Examples

The process of defining, solving, and evaluating a MOMDP closely mirrors the steps for a POMDP, differing primarily in the function definitions required.

RockSample

We will use the classic Rock Sample problem to demonstrate forming a MOMDP, solving it with SARSOP, and evaluating the policy. Since RockSample is already defined as a POMDP in RockSample.jl, we will reuse existing definitions where possible and focus on the MOMDP-specific aspects.

RockSampleMOMDP Type

We define the MOMDP type similarly to the existing POMDP and provide a constructor from the POMDP type.

using POMDPs
using POMDPTools
using MOMDPs
using SARSOP
using Printf
using LinearAlgebra
using RockSample
using StaticArrays # for SVector

mutable struct RockSampleMOMDP{K} <: MOMDP{RSPos,SVector{K,Bool},Int,Int}
    map_size::Tuple{Int,Int}
    rocks_positions::SVector{K,RSPos}
    init_pos::RSPos
    sensor_efficiency::Float64
    bad_rock_penalty::Float64
    good_rock_reward::Float64
    step_penalty::Float64
    sensor_use_penalty::Float64
    exit_reward::Float64
    terminal_state::RSPos
    discount_factor::Float64
end

"""
    RockSampleMOMDP(rocksample_pomdp::RockSamplePOMDP)

Create a RockSampleMOMDP using the same parameters in a RockSamplePOMDP.
"""
function RockSampleMOMDP(rocksample_pomdp::RockSamplePOMDP)
    return RockSampleMOMDP(
        rocksample_pomdp.map_size,
        rocksample_pomdp.rocks_positions,
        rocksample_pomdp.init_pos,
        rocksample_pomdp.sensor_efficiency,
        rocksample_pomdp.bad_rock_penalty,
        rocksample_pomdp.good_rock_reward,
        rocksample_pomdp.step_penalty,
        rocksample_pomdp.sensor_use_penalty,
        rocksample_pomdp.exit_reward,
        rocksample_pomdp.terminal_state.pos,
        rocksample_pomdp.discount_factor
    )
end

Main.RockSampleMOMDP

State Space

In RockSample, the robot knows its location but observes only rock states. Thus, grid locations form the visible state and rock states form the hidden state.

# Visible states: All possible grid locations and a terminal state
function MOMDPs.states_x(problem::RockSampleMOMDP)
    map_states = vec([SVector{2,Int}((i, j)) for i in 1:problem.map_size[1], j in 1:problem.map_size[2]])
    push!(map_states, problem.terminal_state) # Add terminal state
    return map_states
end

# Hidden states: All possible K-length vector of booleans, where K is the number of rocks
function MOMDPs.states_y(problem::RockSampleMOMDP{K}) where {K}
    bool_options = [[true, false] for _ in 1:K]
    vec_bool_options = vec(collect(Iterators.product(bool_options...)))

═══

- _EXERCISES_
A: Reproduce the passage of the RockSample MOMDP example from "The process of" to "function definitions required." word for word.
B: Using the RockSample MOMDP example, answer the following:
(i) Which solver is used to solve the MOMDP?
(ii) In RockSample, what forms the visible state?
(iii) Which package is imported to provide SVector?

- _PROVIDED DATA_
═══

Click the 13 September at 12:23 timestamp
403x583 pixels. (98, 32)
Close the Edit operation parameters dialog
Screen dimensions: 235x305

═══

- _SOLUTIONS BELOW_
A:
The process of defining, solving, and evaluating a MOMDP closely mirrors the steps for a POMDP, differing primarily in the function definitions required.

B:
(i) SARSOP
(ii) The grid locations
(iii) StaticArrays